David Basson, tech expert and former business advisor to UK insurers for Japanese telecommunications giant NTT Data, explained: “What happens with every cyber arms race is that, when the attacks get better, so do the defences. 

“What will happen here is, once there have been quantum hacking attacks, companies will buy quantum defences and encryption – and the walls with get higher. 

“However, most firms want just enough security, so it will probably take one or two major quantum attacks for companies to think about security in these terms.” 

This is where insurers can help to create a quantum secure economy and commercial environment, through proper preparation and support for insureds.

Jomaa noted: ”For every security measure, there is always an offensive counter measure – it’s the standard arms race.

”With quantum computing being able to break traditional encryption, the response is to use quantum encryption standards, which would bring the level of protection back up to what we’re used to. 

”Cyber insurers wouldn’t be able to develop those counter measures themselves, but threat intelligence can be woven into underwriting to ask insureds how they would defend against this type of attack, which then develops knowledge of effective counter measures [for the insurance market].”

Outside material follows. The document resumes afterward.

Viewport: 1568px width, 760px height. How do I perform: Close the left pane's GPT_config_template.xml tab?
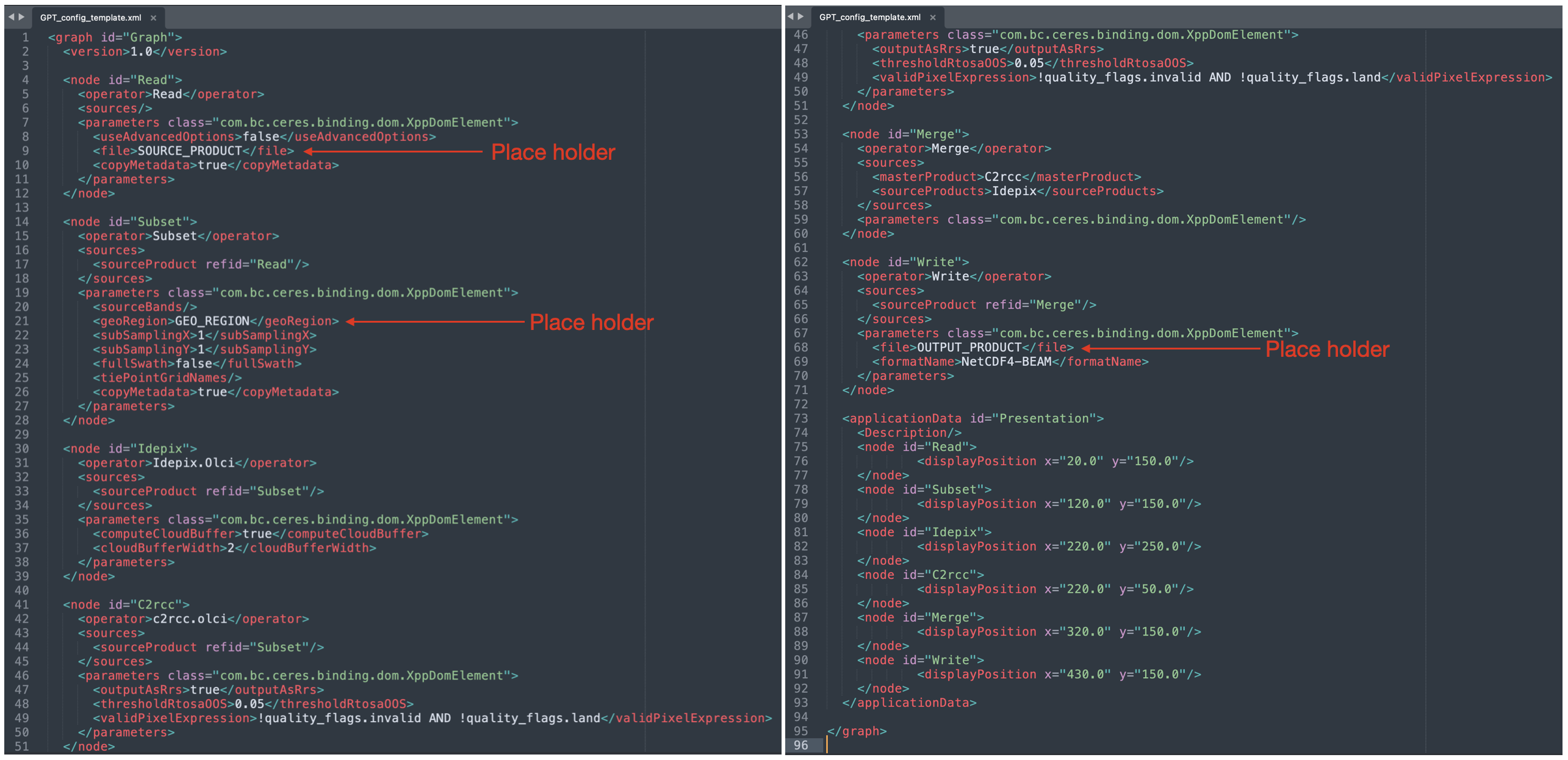pyautogui.click(x=154, y=18)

Knight added: ”It’s important that we don’t underestimate the ability of reinsurers, carriers and insurers to adapt to emerging threats because, realistically, none of them are going to be caught off guard by quantum. From an underwriter’s perspective, I’m not sure that we’re going to run into too many hurdles.

“Where we’re going to run into problems is maybe around explaining the concept of quantum to policyholders, because actually understanding the technology requires you to have an understanding of the universe [that is] completely different to what you’ve always been taught. 

“However, the fundamental point is that policyholders don’t need to understand the technology. Basically no one in the cyber insurance market knows how to code malicious software, but they don’t need to understand the technology that drives the risk – they just need to insure against it.

“It’s the same with quantum. Insurers can hire experts and develop teams, but all policyholders really need to be sure of is that, if the shit hits the fan, they can still pay their staff at the end of the month.”

The insurance market has traditionally innovated new covers and adapted to the changing world – tackling developing risks is pretty much what the market does. 

Quantum computing may well represent a fundamental shift in computing power and technology, but barring an apocalyptic sci-fi horror, the market is well placed to respond. 

Jomaa said: ”We’re all alive to this risk and are constantly monitoring for it. But while quantum computing is groundbreaking, it’s not here yet.”